REQUIREMENT:
Output only the lines below from the one containing "[Settings] (319, 50)" to the one containing "Ricette (742, 371)", exactly as written, both ends kept.

RECORDS TO PROCESS:

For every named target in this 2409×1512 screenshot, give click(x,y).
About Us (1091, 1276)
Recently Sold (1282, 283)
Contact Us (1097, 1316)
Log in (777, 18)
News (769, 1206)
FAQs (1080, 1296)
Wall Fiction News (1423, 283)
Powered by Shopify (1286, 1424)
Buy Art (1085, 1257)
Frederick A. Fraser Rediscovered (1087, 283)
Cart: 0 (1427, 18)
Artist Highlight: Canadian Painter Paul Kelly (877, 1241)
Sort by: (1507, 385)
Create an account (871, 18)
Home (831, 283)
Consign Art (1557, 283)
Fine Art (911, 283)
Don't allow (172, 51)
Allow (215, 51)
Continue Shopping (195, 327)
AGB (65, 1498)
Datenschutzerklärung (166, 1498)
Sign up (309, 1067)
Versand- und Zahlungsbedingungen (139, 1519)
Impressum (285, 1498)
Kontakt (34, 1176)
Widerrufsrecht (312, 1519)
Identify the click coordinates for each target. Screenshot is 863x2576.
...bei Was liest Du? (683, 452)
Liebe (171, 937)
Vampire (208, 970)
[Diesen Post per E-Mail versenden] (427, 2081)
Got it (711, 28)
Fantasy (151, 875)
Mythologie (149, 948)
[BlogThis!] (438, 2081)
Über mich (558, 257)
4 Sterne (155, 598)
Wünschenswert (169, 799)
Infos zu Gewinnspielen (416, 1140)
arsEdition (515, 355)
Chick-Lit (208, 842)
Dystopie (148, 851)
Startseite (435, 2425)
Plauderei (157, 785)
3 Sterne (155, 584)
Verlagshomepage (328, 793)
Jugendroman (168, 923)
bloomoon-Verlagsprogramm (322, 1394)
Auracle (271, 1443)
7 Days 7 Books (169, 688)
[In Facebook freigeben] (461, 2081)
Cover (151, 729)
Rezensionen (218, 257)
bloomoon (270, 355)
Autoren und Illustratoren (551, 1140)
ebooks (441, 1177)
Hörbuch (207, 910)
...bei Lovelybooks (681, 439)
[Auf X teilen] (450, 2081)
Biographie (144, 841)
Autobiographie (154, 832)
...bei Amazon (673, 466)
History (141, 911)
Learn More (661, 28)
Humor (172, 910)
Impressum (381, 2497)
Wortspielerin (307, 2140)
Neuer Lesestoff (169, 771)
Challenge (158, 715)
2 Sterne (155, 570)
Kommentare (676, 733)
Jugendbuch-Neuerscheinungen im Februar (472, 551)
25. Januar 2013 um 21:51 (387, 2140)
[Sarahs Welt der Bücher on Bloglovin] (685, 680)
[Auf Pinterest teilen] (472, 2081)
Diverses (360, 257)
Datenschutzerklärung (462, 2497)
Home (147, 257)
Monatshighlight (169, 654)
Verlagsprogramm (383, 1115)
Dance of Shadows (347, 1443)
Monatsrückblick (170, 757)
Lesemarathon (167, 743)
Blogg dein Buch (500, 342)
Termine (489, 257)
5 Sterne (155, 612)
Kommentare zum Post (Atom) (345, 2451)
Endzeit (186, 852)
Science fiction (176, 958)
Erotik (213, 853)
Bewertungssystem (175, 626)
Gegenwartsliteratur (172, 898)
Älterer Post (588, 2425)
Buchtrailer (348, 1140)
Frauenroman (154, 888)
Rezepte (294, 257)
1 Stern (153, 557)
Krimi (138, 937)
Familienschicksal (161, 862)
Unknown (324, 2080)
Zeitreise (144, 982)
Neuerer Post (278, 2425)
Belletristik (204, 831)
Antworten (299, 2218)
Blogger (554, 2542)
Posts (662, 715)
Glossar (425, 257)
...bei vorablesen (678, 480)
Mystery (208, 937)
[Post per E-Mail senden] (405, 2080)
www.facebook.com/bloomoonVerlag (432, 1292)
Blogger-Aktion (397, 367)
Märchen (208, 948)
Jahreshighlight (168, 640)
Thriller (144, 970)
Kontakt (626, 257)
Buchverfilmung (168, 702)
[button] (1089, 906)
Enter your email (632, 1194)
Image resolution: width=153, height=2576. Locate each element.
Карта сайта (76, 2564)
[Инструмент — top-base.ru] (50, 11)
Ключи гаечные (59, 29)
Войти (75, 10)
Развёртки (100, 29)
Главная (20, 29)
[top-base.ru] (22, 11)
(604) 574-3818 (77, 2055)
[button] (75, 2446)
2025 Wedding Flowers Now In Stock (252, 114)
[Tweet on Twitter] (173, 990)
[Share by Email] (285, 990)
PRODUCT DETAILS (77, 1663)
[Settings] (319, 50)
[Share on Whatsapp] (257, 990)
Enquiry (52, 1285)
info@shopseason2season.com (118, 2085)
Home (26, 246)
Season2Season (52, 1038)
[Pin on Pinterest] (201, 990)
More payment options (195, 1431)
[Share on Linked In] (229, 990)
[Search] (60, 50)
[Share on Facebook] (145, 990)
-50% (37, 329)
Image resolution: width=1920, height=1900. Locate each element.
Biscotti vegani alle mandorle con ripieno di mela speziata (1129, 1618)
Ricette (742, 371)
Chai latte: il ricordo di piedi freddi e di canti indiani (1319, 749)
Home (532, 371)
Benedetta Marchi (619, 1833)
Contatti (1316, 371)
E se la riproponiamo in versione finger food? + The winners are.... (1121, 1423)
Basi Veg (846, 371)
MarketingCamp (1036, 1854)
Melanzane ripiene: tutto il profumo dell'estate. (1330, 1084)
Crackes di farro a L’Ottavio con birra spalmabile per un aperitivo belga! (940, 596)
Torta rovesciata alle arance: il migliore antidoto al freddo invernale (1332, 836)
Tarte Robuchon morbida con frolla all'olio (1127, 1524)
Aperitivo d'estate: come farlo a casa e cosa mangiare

TASK SOLUTION:
[Settings] (319, 50)
[Share on Whatsapp] (257, 990)
Enquiry (52, 1285)
info@shopseason2season.com (118, 2085)
Home (26, 246)
Season2Season (52, 1038)
[Pin on Pinterest] (201, 990)
More payment options (195, 1431)
[Share on Linked In] (229, 990)
[Search] (60, 50)
[Share on Facebook] (145, 990)
-50% (37, 329)
Image resolution: width=1920, height=1900. Locate each element.
Biscotti vegani alle mandorle con ripieno di mela speziata (1129, 1618)
Ricette (742, 371)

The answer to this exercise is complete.